The income tax department on Friday said DPIIT-recognised startups are eligible for various tax exemptions, and investments made in such companies are eligible for benefits and are not subject to scrutiny.
However, investments in companies that do not meet the necessary conditions may be examined based on the risk management strategy followed by the department, the income tax department said in a post on X, while replying to a tweet.
“Recognised startups that fulfil the conditions laid down in notification… of DPIIT (department for promotion of industry and internal trade) dated February 19, 2019 and file declaration in Form-2 are eligible for various tax exemptions and deductions under the Income tax Act, 1961.
Recognized Start-ups that fulfill the conditions laid down in Notification No.
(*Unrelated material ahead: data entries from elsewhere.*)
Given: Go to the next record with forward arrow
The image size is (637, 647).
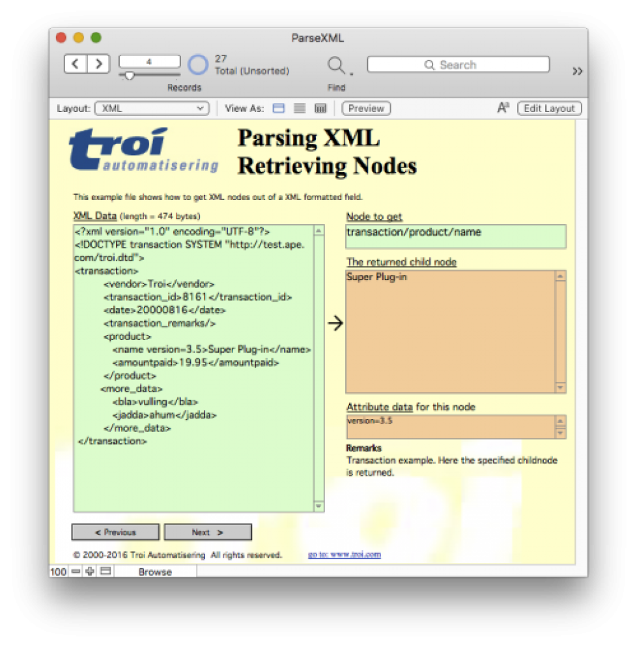Looking at the screenshot, I should click(x=98, y=64).
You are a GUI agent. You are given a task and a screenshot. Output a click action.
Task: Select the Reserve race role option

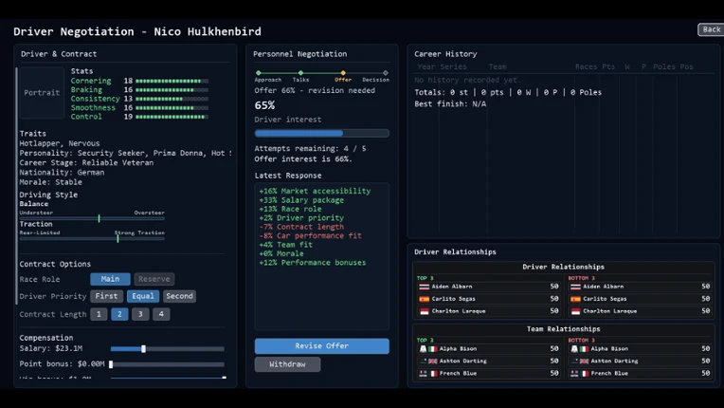coord(154,279)
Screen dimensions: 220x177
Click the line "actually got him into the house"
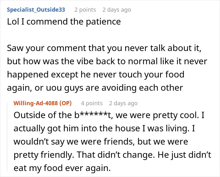pos(104,128)
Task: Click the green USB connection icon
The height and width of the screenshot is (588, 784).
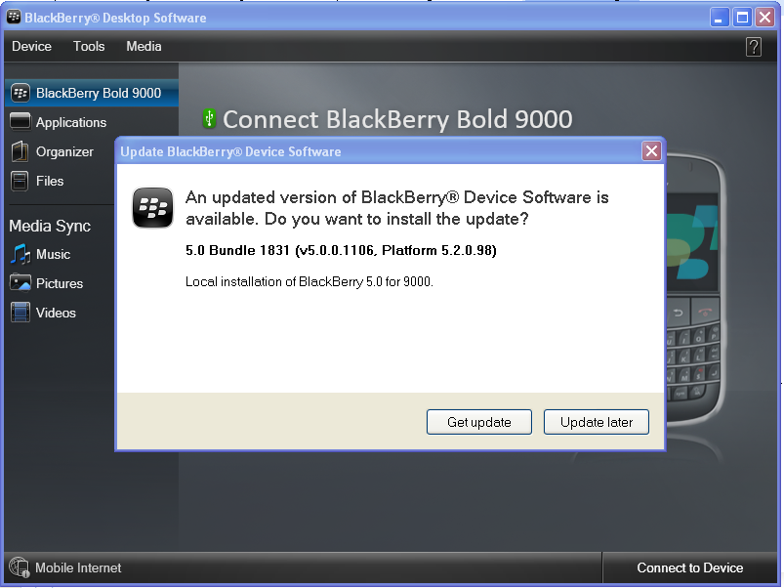Action: pos(210,118)
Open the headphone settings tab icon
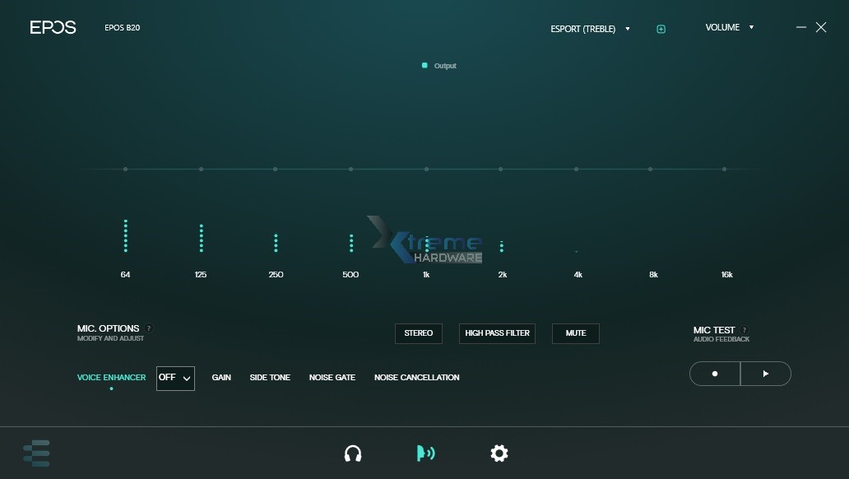849x479 pixels. 353,453
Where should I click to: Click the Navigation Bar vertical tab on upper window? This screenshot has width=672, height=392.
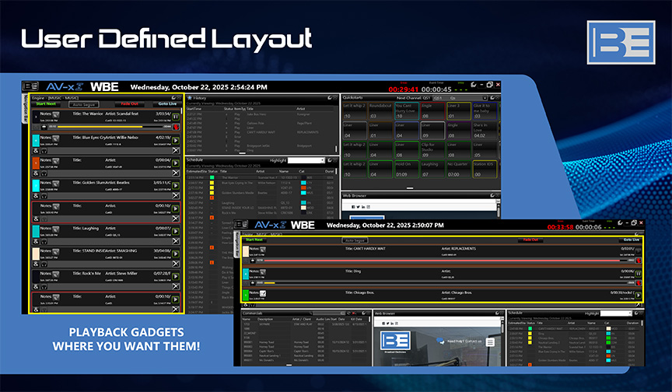[x=26, y=109]
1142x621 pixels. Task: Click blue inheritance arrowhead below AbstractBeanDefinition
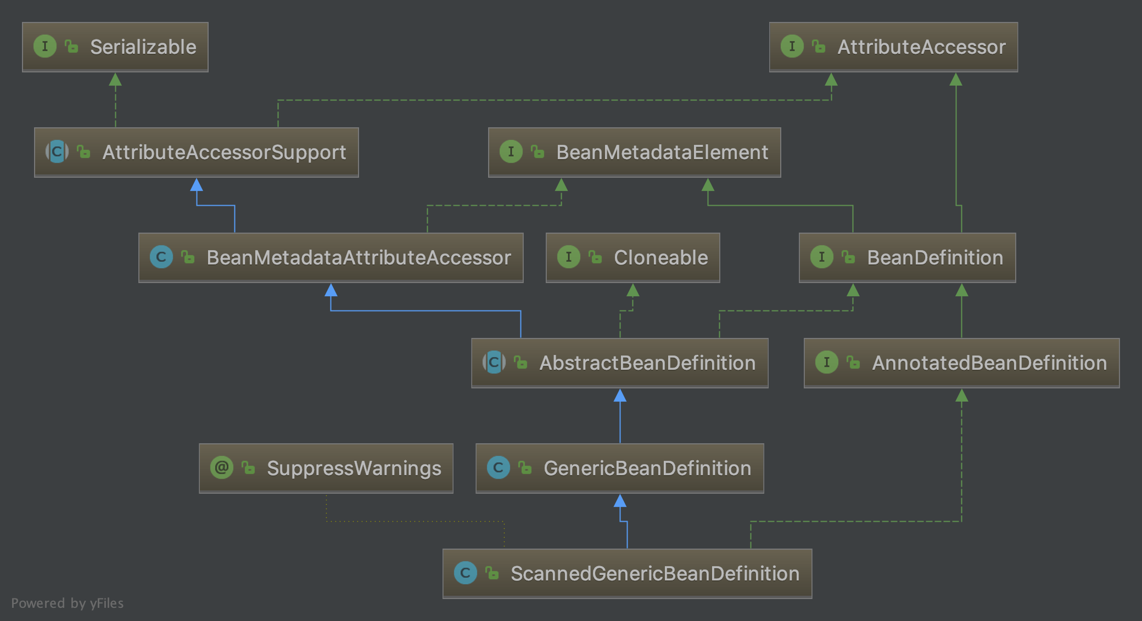620,396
G.S.R. 127(E) of DPIIT dated 19.02.2019, and file declaration in Form-2, are eligible for various tax exemptions and deductions under the Income-tax Act, 1961. Investments made in such companies are…
— Income Tax India (@IncomeTaxIndia) April 18, 2025
“Investments made in such companies are eligible for benefits and are not subject to scrutiny,” it said.
On February 19, 2019, the government had relaxed the definition of startups, and allowed them to avail full angel tax concession on investments worth up to ₹25 crore.
To provide these tax concessions, the department had also relaxed the definition of startups.